Imagine falling in love with somebody and finding out they’re uncomfortable making the sex in an abandoned mannequin factory.
And where the back of the wardrobe should have been, one passed through until the air grew cold and one could feel the brush of pine trees. This Ikea wardrobe is terrible.
Her: You look great without glasses
Me: I don’t wear glasses
Her: *putting them back on* I do
Me: Would you tell a friend or co-worker if they have bad breath?
Wife: Of course
M: Even tho it’ll upset them?
W: Yes, must be cruel to be kind
M: *handing over mouthwash* You’ll be needing this, then
W: I despise you
Guy about to invent balloons:
I wish there was a CHILDREN’S toy ON a strangulation hazard that could EXPLODE and then become ANOTHER strangulation hazard!!
Assistant: Bro…things ok at home?
No matter how many candles you burn, you can’t bake bread.
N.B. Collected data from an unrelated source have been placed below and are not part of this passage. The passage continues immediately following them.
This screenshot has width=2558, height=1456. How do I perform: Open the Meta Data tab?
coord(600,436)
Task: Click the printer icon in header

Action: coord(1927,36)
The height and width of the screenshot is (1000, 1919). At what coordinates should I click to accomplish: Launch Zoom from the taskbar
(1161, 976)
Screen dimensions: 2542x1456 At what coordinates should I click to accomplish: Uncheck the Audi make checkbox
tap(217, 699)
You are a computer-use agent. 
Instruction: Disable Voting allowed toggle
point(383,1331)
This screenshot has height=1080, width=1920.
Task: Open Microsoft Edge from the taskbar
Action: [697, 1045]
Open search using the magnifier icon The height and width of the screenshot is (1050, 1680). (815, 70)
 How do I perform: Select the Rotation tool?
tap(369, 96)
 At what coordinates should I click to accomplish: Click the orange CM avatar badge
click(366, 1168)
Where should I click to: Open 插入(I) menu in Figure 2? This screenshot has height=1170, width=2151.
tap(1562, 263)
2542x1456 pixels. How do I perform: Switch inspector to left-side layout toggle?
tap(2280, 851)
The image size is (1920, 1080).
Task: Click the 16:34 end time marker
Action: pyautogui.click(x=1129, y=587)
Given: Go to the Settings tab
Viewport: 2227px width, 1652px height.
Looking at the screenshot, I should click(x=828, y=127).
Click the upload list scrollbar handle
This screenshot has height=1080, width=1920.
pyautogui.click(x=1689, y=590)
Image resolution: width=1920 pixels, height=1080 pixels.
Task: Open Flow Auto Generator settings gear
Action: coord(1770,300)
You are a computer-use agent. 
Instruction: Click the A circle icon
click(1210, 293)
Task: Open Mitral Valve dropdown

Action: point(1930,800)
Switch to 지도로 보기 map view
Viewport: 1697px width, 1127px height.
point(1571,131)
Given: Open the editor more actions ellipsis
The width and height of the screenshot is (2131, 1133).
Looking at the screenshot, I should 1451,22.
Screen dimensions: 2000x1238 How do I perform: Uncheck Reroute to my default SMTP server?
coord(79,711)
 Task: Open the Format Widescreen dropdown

Follow me, for more wisdom
Her: Could you dim the lights?
Me: [thinking it’s sexy time] Oh yeah.
Her: Thank you. *begins slide show* The title of this presentation is “Things About You That Need Improving.” Please save your questions for the end.
[trying to do standup]
u kno whats funy–
[someone yells ‘society!’]
nno–
[entire audience starts laughig]
wait
[audience laughs louder]
stop
Mama said there’d be days like this, and also “knock you out” ??? I don’t know, you talk to her. She sounds drunk.
A horse walks into a bar & the bartender says, “why the long face?” & the horse says, “why the English Lit degree?”
Nothing against Peloton, but for about a tenth of the price you can buy a bike that actually goes places.